SENADO FEDERAL – Nova Lei Reconhece Fibromialgia como Deficiência e Amplia Direitos no SUS, Inaugurando Acompanhamento Nutricional para Pessoas com TEA e Doações de Medicamentos

Nesta semana, entra em vigor uma nova legislação que reconhece a fibromialgia e outras condições relacionadas como deficiências. Esta conquista é resultado de um esforço legislativo que se intensificou no Senado em 2025, quando diversas propostas foram discutidas com o intuito de fortalecer os direitos de grupos marginalizados e ampliar o acesso a serviços na rede pública de saúde, o Sistema Único de Saúde (SUS).

Entre as medidas aprovadas está a criação de um programa nacional focado em atender pessoas afetadas pela fibromialgia, dor crônica e condições semelhantes, cuja implementação deve seguir diretrizes específicas.

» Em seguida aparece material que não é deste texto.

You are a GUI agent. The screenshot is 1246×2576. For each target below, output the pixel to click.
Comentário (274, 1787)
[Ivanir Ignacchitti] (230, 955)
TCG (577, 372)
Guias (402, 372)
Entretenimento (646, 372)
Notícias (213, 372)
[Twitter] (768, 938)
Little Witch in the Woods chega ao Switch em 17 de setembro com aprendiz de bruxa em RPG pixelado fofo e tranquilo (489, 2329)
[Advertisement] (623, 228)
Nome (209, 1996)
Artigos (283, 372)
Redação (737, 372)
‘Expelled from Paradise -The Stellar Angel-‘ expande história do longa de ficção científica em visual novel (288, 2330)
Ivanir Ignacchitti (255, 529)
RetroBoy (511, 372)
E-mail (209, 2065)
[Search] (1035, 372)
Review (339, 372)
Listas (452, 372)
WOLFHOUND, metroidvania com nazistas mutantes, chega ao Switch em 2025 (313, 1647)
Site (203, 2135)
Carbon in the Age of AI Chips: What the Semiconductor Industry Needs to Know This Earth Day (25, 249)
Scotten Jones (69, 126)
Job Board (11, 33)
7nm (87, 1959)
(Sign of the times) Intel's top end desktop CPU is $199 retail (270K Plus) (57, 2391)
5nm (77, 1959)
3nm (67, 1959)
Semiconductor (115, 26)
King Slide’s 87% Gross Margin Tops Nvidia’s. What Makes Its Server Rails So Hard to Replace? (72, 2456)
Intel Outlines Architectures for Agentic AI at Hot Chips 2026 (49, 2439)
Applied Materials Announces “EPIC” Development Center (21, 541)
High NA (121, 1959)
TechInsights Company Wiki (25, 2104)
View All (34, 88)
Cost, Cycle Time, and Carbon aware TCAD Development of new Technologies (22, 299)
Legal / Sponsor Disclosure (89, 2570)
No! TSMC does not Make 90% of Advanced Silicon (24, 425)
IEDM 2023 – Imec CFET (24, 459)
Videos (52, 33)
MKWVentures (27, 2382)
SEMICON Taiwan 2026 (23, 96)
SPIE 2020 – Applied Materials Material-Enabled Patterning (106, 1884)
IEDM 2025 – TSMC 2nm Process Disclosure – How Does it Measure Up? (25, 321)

A nova norma estabelece um atendimento multidisciplinar e incentiva a formação de profissionais qualificados, visando melhorar o suporte às pessoas afetadas e suas famílias.

Além disso, a nova legislação contempla a doação de medicamentos a entidades beneficentes, isentando essas doações de tributos federais. A lei requer que os medicamentos tenham ao menos seis meses de validade e proíbe seu uso comercial. Tais medidas visam aumentar a solidariedade e a cooperação entre a população e os órgãos de saúde, facilitando o acesso a tratamentos essenciais para a comunidade.

Outra inovação importante refere-se aos condutores de ambulância, que passaram a ser reconhecidos como profissionais de saúde. Essa mudança visa proteger esses trabalhadores e regularizar suas condições de trabalho, permitindo acumulação de cargos públicos sob certas condições, e garantindo que sejam cadastrados nos sistemas oficiais de registro.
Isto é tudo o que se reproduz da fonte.